2016-11-27

Introducing wiconn: A text-based 802.11 wireless network manager for OpenBSD

When I switched back to OpenBSD as my primary daily-use operating system back in 2011, my biggest complaint was the lack of an easy-to-use tool for managing wireless networks. I only used maybe two or three different wireless networks daily. I just used a few shell scripts that statically configured the network card for each of these environments. Any time I'd go somewhere else, though, it would be a pain to manually configure it.

Almost exactly five years ago, I did something about it, and I called it wiconn.sh. Since I already had one-off scripts for my home and office networks, Wiconn started as a script to display open networks. It would display only the open ones, and prompt me for an SSID, and it could remember the BSSID (MAC Addresses) of open networks I used to protect me from things like my own Evil WiFi setup and other "evil twin" style wireless attacks.
That first version looked something like this:


Wiconn evolved over time.
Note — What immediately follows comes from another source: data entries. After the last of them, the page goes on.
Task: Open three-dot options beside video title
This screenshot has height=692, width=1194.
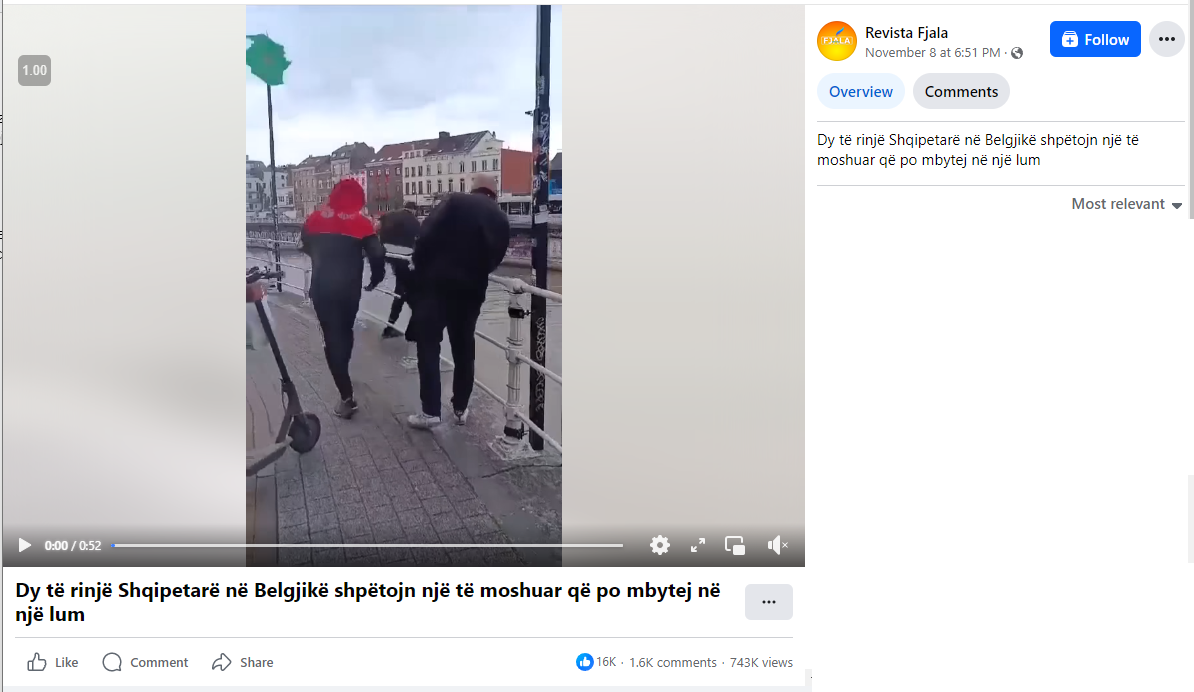Action: [x=768, y=601]
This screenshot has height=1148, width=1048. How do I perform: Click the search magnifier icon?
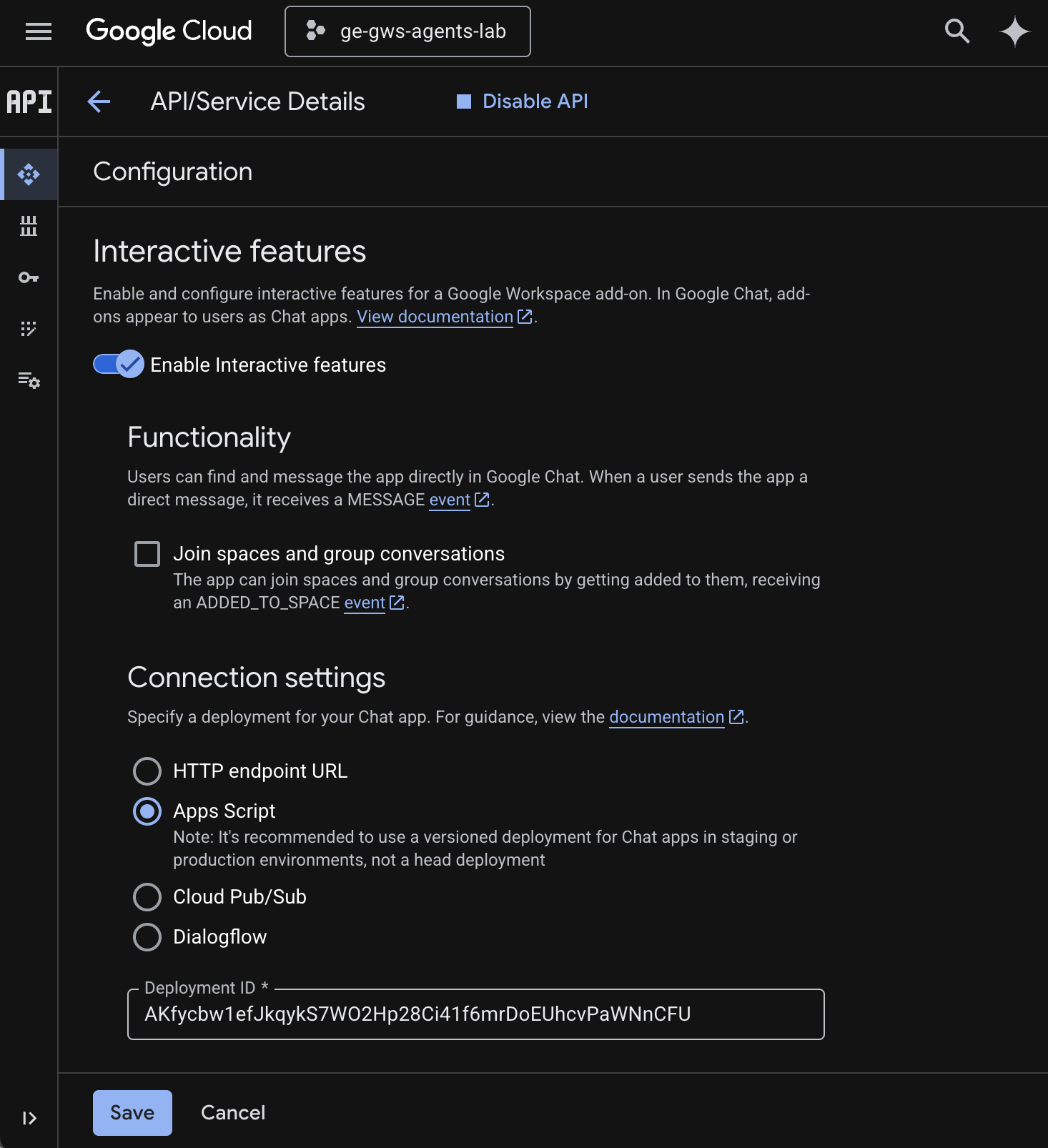(956, 31)
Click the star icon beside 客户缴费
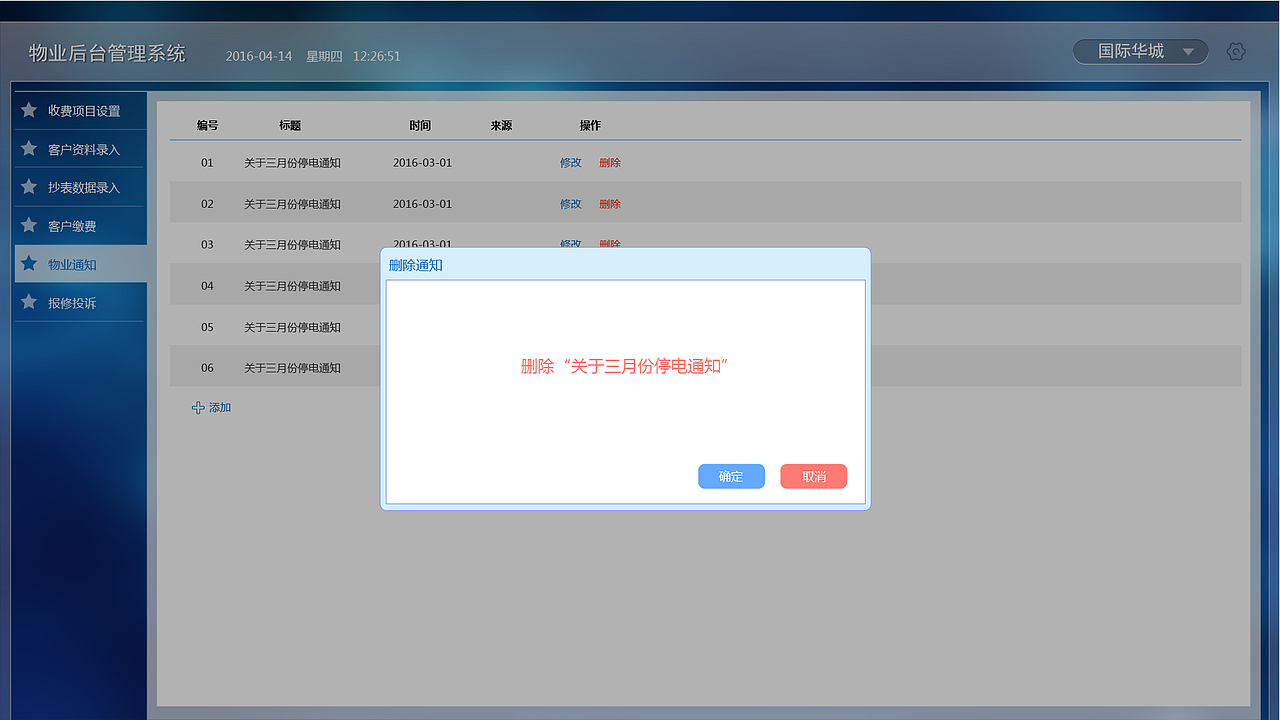Viewport: 1280px width, 720px height. point(28,225)
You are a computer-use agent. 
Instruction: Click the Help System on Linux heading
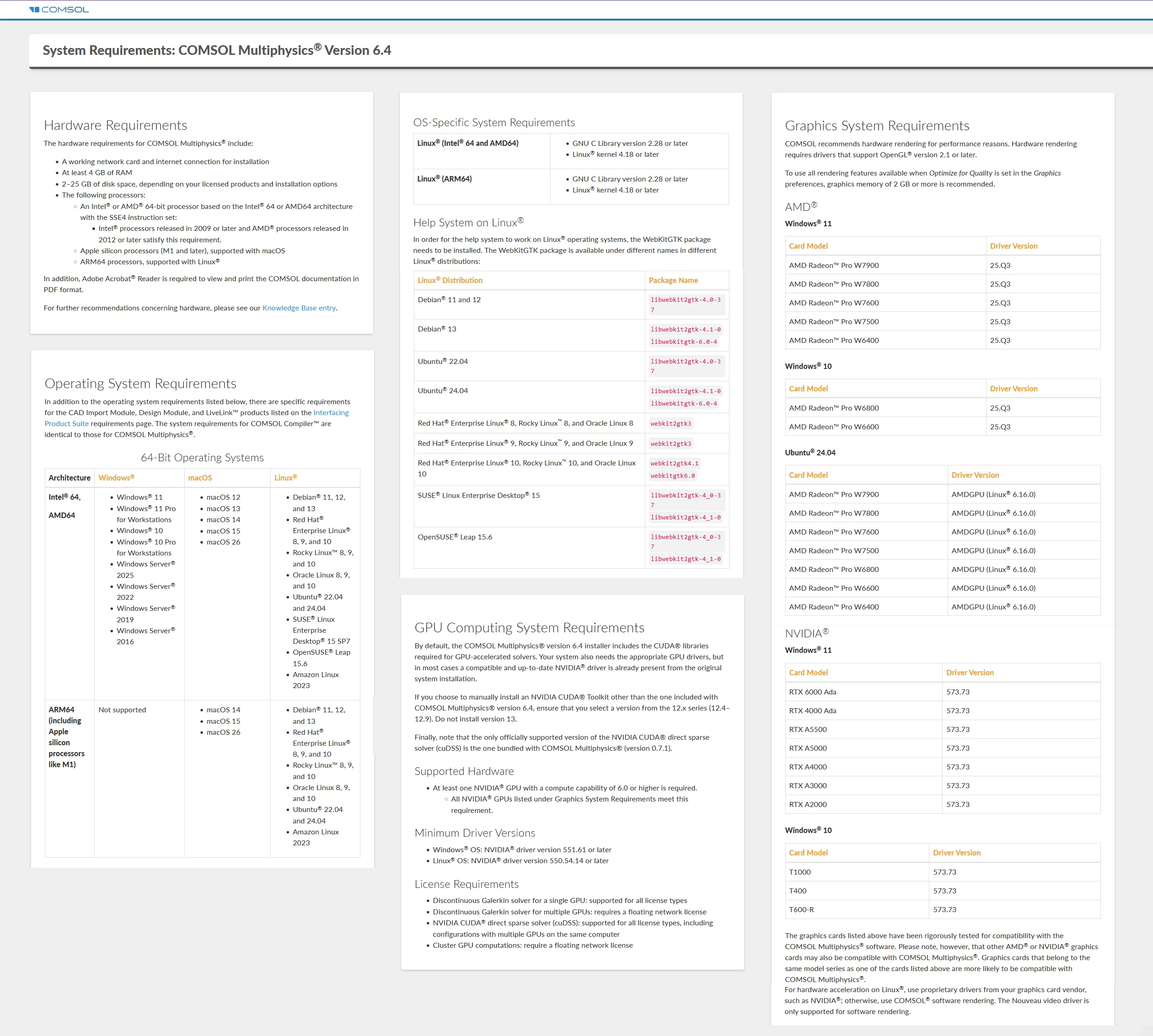pos(468,223)
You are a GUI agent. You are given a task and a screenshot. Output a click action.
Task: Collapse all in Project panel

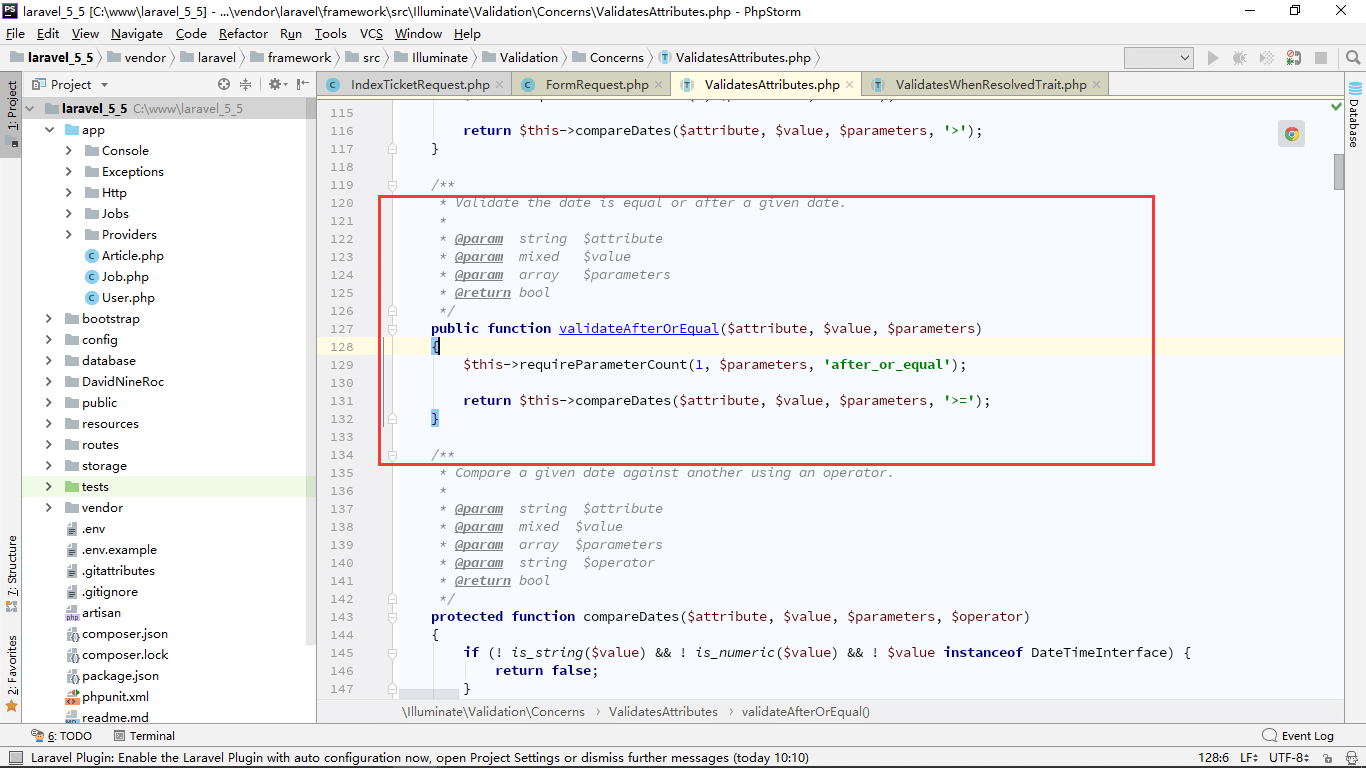246,85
By late 2012, I'd given it a bunch of features and made the interface look nicer. All SSIDs were being listed with color-coded backgrounds for the network you're connected to, and open networks. Visually, it hasn't changed much since 2012. This is how Wiconn looks today:
https://github.com/n0xa/wiconn

Over this long holiday weekend, I finally got it to a place where I feel like sharing it. Since it's already in the garage for maintenance, I figured I might as well put wiconn on GitHub.

Features:
  • Written primarily in Bourne shell (/bin/sh)
  • No dependencies: Relies only on the OpenBSD base distribution
  • Built-in protection from common wireless attacks
  • Easily connect to saved networks with one command (no scanning or prompt)
  • 2-Clause Simplified BSD license
There's still some more work to do.  I'd like to have it detect that one of your saved networks is in the list and ask if you'd like to join it. I'm also using NetBSD a bit more, and feel like there might be a way to make it work well on both OpenBSD and NetBSD from the same codebase, despite small differences in command syntax and output format between them.

Anyhow, for the growing number of folks who are giving OpenBSD a shot lately, I thought I'd share. Feedback is welcome, and more information is available through the documentation via GitHub.